The proposal was brought to the Council by the Community Development and Planning Department (CDPD) which said that it had a backlog of more than 100 changes to the UDC and Comprehensive Plan that need to be made. Senior planner Shireene Hale said that dealing with all of the proposals at once is “too big a bite to take,” and, noting the department’s problems with turnover in the past, “There’s the possibility that by the time amendments get through the process, we will have lost the planner who was working on it.”
Hale told the Council that many of the pending changes are required by state law, others are clarifications of troublesome portions of the code and still others involve policy updates.
The proposed change set a two-year time period during which the code could be amended as work on the amendments are completed by the staff and acted upon by the Council for the next two years. In 2011 the once-a-year restriction would go back into effect.
CDPD Director Ron Henrickson said that his department wouldn’t be able to catch up during that period of time, “But given two years – we will see if it works.”
The proposal came to the Council without the endorsement of the County Planning Commission. At its January meeting, the Commission expressed concerns about the ability of citizens to keep track of changes to the code made more often than once a year.

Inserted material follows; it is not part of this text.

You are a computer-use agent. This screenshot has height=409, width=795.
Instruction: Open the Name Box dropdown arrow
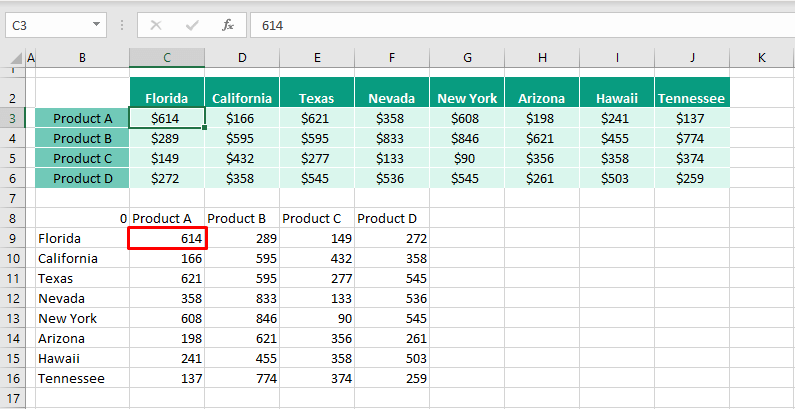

Those same concerns were expressed at Tuesday’s hearing by Chris Clark of San Juan Island and John Evans, representing the San Juan Builders Council. Evans said that he was concerned that without restrictions, the County would make changes “willy-nilly.” He said that builders need predictability to plan projects and, “I don’t see how you can do this without a deadline.”
Nancy Devaux of the Community Home Trust spoke in support of lifting the restrictions, saying the Trust was waiting for some needed code changes, “Affordable housing items are part of the backlog.”
Planner Shireene Hale noted that none of the other eight Puget Sound Counties have similar restrictions on changes to the UDC and Comprehensive Plans and she is unaware of any counties that do. As for how the system has worked here she said, “I don’t know that it ever has really worked.”
This was the Council’s first public discussion of this proposal and, after brief deliberations, it voted to reopen the public hearing at its Sept. 23 meeting to allow more public input.